外傷性骨折:正常な骨に強い外力が加わって生じる骨折
疲労骨折:慢性的に同じ部位に軽微な外力がかかることで発生する骨折(金属疲労のようなもの)
骨脆弱性骨折:骨粗しょう症が基盤にあることで軽い動作をきっかけに生じる骨折
病的骨折:腫瘍などで部分的に骨が極めて弱くなったために軽いきっかけで折れてしまう骨折
骨折の発症部位や発症様式は、年齢や抱えている病気などによって異なります。

高齢者の骨折

骨折は高齢者に多く、特に、骨密度が低くなった女性に多い傾向があります。なかでも脊椎・大腿骨・橈骨・上腕骨で頻度が高くなっています。
高齢者の場合、筋力とバランス感覚の低下による転倒が原因で骨折することが多いです。
たとえば、後ろに転倒して尻もちをついた際に脊椎圧迫骨折をしたり、転んで手を付いた瞬間に手首の骨折を生じたりすることがあります。
圧迫骨折を放置していると、他の背骨の負担が増え、次々と骨折をする骨折連鎖を起こします。
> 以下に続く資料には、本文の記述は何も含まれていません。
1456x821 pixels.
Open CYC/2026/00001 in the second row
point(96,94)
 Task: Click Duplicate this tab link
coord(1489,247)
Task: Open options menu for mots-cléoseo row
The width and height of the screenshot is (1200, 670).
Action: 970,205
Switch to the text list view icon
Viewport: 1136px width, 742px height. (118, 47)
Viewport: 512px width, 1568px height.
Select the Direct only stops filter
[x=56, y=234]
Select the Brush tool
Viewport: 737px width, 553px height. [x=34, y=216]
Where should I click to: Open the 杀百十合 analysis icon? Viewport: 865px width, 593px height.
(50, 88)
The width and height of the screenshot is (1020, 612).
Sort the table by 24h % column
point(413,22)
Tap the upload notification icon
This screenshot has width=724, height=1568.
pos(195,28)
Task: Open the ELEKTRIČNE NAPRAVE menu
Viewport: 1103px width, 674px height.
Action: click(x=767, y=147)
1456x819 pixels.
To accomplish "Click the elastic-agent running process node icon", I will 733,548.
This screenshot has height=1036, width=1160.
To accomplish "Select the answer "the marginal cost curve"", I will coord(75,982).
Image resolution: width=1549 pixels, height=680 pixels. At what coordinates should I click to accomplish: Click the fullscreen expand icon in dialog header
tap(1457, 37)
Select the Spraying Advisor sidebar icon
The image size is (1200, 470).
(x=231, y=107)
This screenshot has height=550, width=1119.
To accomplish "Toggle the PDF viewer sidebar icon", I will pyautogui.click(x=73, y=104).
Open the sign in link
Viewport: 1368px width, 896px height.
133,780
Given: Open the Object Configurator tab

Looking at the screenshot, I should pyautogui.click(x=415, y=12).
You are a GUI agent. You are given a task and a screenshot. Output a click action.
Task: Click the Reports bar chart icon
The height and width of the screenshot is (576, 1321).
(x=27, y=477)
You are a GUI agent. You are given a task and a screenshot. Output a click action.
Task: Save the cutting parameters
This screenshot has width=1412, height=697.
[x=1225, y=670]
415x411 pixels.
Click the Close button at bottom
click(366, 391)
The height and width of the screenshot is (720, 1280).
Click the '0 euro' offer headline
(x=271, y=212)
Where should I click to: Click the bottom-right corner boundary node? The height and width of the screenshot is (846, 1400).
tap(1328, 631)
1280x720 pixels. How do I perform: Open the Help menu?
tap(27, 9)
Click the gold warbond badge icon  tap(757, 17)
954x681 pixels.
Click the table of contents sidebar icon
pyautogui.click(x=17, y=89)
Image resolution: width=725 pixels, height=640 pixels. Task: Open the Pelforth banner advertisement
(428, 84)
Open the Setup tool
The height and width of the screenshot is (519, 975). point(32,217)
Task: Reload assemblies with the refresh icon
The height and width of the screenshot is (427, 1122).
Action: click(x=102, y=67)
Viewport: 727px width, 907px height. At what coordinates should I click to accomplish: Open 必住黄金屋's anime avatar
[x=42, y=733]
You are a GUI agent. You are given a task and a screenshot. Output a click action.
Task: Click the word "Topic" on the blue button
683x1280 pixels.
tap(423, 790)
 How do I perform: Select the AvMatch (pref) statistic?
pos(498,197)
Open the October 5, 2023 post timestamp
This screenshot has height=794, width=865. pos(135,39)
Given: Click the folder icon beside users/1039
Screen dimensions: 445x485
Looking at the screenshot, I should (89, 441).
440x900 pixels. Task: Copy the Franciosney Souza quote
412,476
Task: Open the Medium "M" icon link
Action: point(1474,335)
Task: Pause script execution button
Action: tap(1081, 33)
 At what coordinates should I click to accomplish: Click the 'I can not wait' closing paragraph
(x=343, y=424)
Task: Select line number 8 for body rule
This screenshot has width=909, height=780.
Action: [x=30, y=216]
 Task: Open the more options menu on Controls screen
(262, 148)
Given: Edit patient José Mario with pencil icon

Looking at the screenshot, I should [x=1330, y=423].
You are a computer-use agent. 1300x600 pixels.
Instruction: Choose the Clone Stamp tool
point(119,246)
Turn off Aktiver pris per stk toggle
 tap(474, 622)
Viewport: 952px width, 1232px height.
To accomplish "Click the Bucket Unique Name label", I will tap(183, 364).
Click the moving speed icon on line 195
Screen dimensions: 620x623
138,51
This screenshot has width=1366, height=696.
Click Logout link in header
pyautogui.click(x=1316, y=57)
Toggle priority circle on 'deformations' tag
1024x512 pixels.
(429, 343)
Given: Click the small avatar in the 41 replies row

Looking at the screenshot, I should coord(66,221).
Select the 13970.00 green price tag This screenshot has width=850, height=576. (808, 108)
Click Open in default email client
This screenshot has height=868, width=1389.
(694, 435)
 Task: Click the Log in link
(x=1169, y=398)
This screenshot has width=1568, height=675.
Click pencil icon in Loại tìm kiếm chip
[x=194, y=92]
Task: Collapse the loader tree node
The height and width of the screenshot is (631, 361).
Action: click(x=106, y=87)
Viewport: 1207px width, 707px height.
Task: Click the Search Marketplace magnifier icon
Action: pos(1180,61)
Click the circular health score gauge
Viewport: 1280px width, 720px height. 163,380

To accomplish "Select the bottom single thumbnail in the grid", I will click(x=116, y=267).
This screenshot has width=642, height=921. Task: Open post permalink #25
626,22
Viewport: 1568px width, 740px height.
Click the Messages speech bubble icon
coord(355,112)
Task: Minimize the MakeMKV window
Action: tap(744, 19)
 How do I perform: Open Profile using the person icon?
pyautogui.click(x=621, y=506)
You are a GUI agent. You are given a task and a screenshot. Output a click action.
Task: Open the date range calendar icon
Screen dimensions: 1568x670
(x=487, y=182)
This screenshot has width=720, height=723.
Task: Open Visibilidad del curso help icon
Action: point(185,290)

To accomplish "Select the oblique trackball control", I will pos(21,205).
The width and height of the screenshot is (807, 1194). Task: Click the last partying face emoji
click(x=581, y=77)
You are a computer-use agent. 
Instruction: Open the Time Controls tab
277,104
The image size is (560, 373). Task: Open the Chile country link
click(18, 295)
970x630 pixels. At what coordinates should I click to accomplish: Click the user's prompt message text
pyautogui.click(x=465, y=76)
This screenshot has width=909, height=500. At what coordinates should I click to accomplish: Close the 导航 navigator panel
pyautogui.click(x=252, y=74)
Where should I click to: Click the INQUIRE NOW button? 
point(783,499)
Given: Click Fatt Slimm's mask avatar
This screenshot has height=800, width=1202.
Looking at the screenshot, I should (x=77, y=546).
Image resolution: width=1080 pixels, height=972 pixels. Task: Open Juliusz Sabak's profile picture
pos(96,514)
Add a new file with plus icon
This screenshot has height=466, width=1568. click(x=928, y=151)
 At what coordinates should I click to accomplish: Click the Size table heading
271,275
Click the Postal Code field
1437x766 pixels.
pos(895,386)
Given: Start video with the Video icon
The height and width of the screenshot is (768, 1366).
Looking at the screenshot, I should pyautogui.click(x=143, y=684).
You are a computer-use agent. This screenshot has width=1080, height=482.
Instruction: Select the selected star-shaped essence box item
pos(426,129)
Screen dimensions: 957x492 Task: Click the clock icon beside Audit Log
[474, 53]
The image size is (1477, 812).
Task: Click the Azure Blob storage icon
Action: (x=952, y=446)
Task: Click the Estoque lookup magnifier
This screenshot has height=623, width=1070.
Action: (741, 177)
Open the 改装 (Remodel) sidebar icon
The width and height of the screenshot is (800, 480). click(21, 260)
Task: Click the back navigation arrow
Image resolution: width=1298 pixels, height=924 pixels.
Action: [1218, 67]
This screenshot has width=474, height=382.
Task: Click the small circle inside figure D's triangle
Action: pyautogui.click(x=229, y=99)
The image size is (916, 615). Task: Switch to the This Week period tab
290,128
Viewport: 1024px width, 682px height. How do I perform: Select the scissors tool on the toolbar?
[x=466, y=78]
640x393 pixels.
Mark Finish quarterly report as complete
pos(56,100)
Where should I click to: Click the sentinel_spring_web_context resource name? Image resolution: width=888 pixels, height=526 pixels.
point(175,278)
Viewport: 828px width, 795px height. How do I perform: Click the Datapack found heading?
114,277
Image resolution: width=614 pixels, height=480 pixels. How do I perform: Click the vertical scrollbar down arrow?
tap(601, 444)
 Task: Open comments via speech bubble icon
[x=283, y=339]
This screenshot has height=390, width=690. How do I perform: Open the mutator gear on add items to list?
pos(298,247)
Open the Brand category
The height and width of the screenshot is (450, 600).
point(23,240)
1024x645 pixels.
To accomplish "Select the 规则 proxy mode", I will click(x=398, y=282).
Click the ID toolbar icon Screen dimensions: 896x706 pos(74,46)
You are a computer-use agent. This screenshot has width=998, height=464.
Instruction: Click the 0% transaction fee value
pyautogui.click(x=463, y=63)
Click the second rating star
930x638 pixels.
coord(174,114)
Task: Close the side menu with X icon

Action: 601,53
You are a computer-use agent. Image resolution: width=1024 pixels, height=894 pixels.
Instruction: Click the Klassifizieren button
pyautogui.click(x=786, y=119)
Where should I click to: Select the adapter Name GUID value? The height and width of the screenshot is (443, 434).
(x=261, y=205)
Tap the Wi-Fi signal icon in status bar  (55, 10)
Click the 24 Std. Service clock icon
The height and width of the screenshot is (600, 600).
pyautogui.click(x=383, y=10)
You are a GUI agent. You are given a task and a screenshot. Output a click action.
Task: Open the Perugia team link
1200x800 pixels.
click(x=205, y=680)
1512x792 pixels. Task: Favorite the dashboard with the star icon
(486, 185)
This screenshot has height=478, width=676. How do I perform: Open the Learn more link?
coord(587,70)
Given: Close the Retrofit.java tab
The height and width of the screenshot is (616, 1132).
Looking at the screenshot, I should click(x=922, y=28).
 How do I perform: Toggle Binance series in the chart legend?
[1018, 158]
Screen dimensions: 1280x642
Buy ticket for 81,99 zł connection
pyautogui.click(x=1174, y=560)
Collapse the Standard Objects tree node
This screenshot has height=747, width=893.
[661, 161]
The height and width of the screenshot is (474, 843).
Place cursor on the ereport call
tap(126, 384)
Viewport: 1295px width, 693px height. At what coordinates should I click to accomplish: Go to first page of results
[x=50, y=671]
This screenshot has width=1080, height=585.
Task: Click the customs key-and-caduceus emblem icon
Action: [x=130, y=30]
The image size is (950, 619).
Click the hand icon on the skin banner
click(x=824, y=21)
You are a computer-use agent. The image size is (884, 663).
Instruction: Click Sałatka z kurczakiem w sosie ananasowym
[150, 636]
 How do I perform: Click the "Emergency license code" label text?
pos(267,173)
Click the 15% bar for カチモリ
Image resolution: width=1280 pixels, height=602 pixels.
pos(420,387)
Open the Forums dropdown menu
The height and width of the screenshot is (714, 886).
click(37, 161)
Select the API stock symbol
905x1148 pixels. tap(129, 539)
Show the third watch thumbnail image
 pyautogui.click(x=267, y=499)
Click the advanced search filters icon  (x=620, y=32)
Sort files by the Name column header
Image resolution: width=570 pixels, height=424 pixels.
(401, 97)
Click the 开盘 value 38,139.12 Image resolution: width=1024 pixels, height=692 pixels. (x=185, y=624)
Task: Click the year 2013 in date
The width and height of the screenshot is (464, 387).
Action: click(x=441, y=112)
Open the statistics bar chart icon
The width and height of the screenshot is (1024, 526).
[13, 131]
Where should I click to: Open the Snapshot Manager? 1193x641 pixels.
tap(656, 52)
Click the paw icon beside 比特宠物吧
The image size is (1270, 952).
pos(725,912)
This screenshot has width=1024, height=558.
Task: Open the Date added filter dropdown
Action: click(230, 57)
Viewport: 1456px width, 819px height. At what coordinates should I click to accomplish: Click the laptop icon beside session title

その結果、背中が丸まったり腰痛を生じたりして、生活上のさまざまな面で支障をきたすようになります。

子どもの骨折

肘の骨折、なかでも上腕顆上骨折が多いです。
たとえば、転んだ瞬間に肘を延ばしたまま手を付くことや、鉄棒や雲梯などの遊具から転倒・落下することなどによって骨折を生じます。

当院での治療方法

当院での骨折の治療は、まず骨折による骨のずれを直し(整復)ギブス等で固定し提携病院様にてレントゲン撮影をしていただきます。 その後はギブス等で患部の安静をキープしつつ、固定期間中は骨癒合(骨の回復)を促進する専用の治療機器を使用しながら、固定による筋力低下をなるべく抑えるためのリハビリを行います。 ギブス除去後は、固定期間中に失われた筋力やROM(関節の可動域)の回復を目標としたリハビリを行い、なるべく早期の復帰を目指します。